Man who helped organize Columbus statue toppling gets deferred prosecution, community service

Ramsey County DA Choi employees restorative justice practice to reach agreement

Mike Forcia, a leader in the American Indian Movement and the only person charged for bringing down the Columbus statue on the Minnesota Capitol Mall June 10, will receive a suspended sentence and do 100 hours of community service.

Ramsey County District Attorney John Choi created restorative justice circles to help reach a decision on the appropriate punishment. (Such circles are becoming more main stream, but have long been a part of Native American cultures.)

The sentencing agreement included powerful acknowledgements from both sides of this case regarding the harms done.

Ramsey County Prosecutor Sarah Corey acknowledged the failure of the public system to address long-standing community concerns about the statue. People had been trying to use legal means to remove the statue that “received little to no consideration,” she said.
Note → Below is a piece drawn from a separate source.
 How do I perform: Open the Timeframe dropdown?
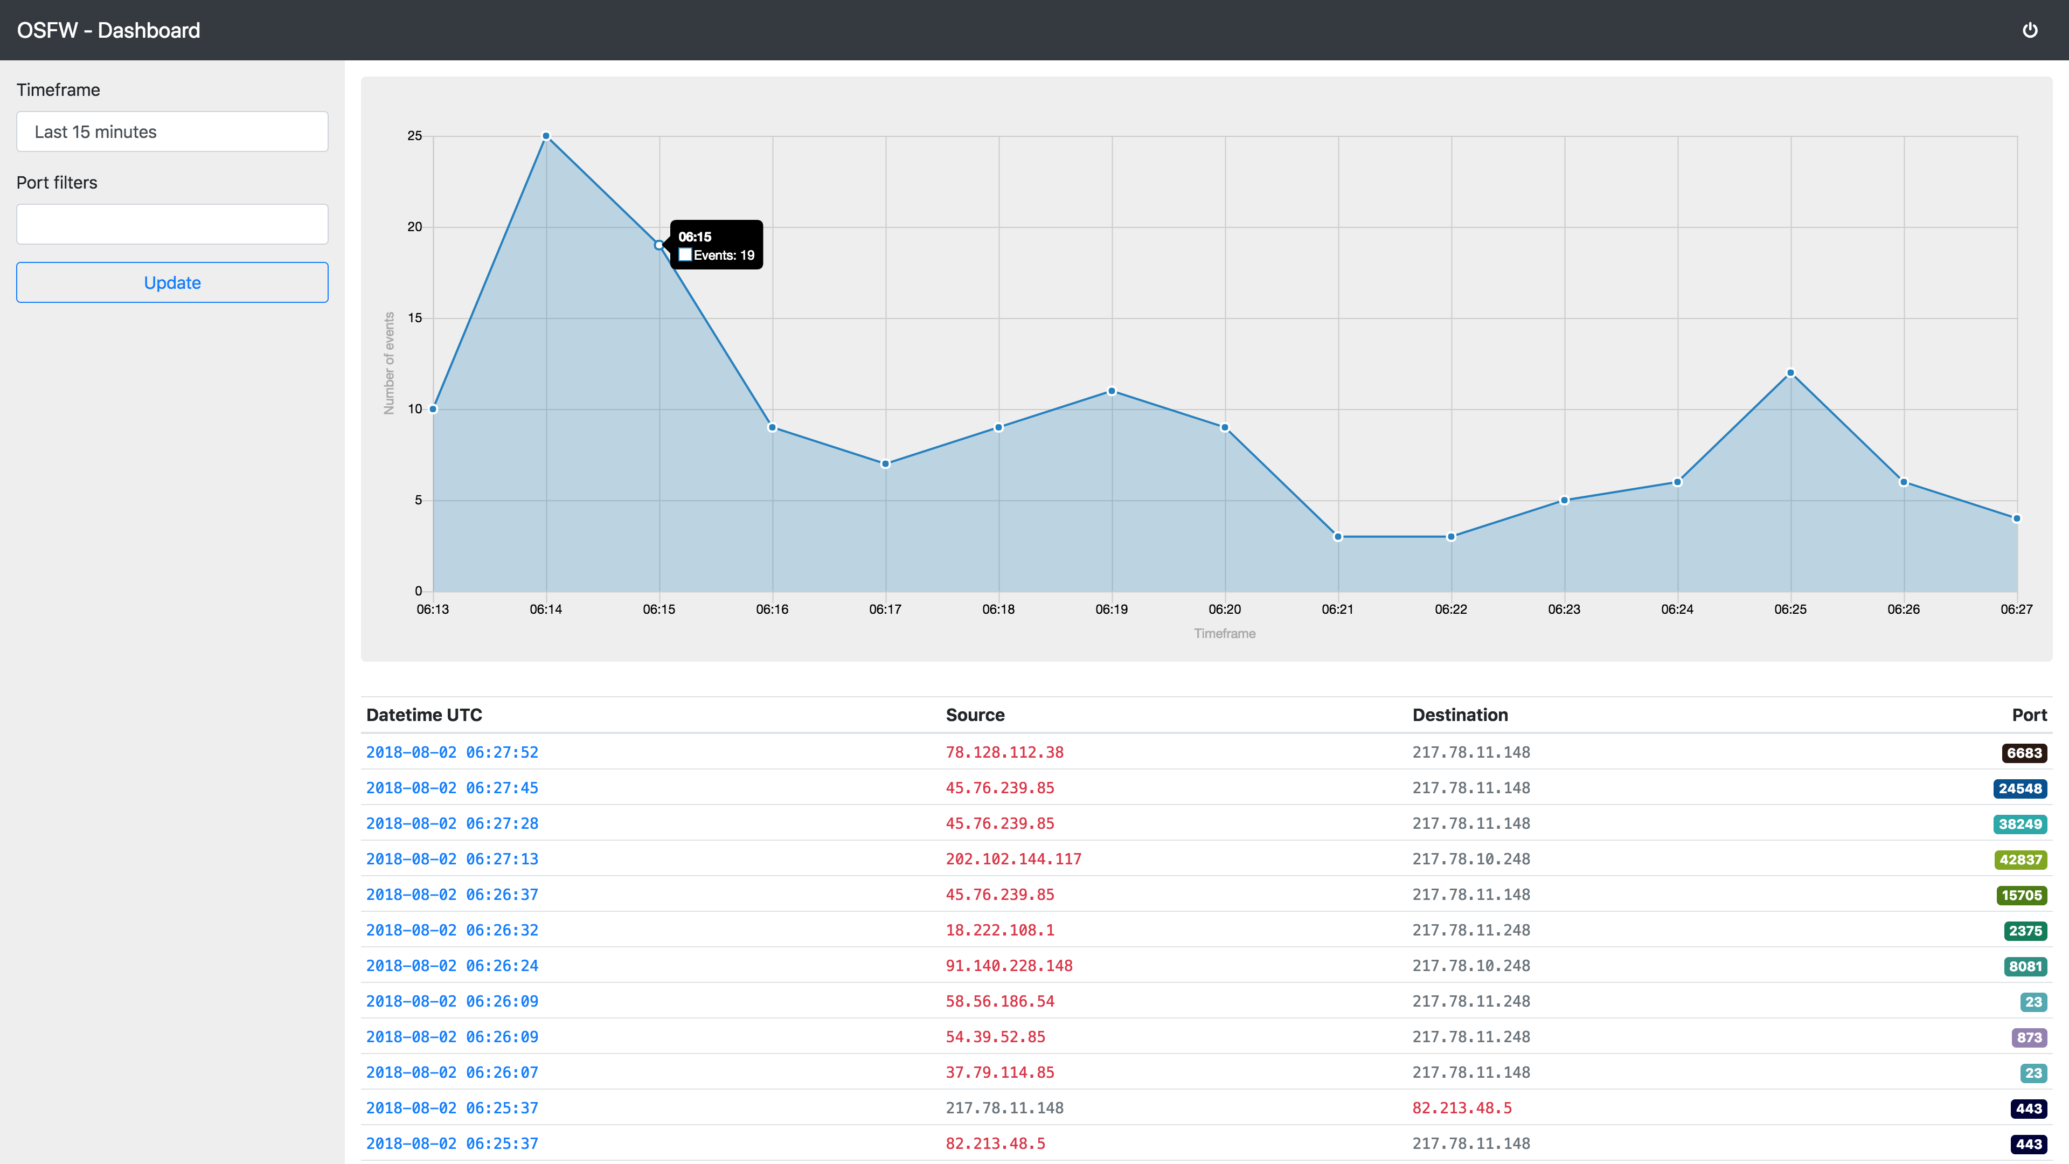click(172, 132)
Forcia acknowledged the harms he had done both the the Italian-American and Native American communities.

Ramsey County Chief Judge Leonardo Castro approved the agreement this morning.

Mike Forcia speaks just before the Columbus statue was toppled. Screen grab from Twin Cities Daily Planet video.

Corey read the following statement in court:

As a result of the perspectives that emerged from the community during the restorative justice circles, the prosecutor hereby acknowledges the following as essential to the goal of achieving justice, accountability, healing and restoration in this matter:

1. The violence, exploitation and forced assimilation that has been inflicted upon Native people has been perpetuated from colonial times into modern times, and the trauma resulting from it is still present. The impact of those harms is largely unrecognized by or unknown to the dominant culture.

2. Legal processes are reflective of the perspectives of the dominant culture.

3. There have been inquiries into and efforts to seek removal of the Columbus statue even by state legislators that received little to no consideration, and there was not actually a mechanism in place in the law to effect the removal of the statue. We must acknowledge the failure of public systems to address this situation as a contributing factor.

4. There was context for this unlawful act that was committed out of civil disobedience that we should seek to understand and reckon with in determining the legal system’s response to this act.

Ramsey County District Attorney John Choi.

Forcia gave a brief statement in court. The statement in the settlement agreement provided a longer acknowledgement:

As a result of participating in the restorative process, hearing how his actions on June 10, 2020 impacted the greater community and residents across Minnesota, and having had the opportunity to reflect on it all, Michael Forcia makes the following acknowledgements.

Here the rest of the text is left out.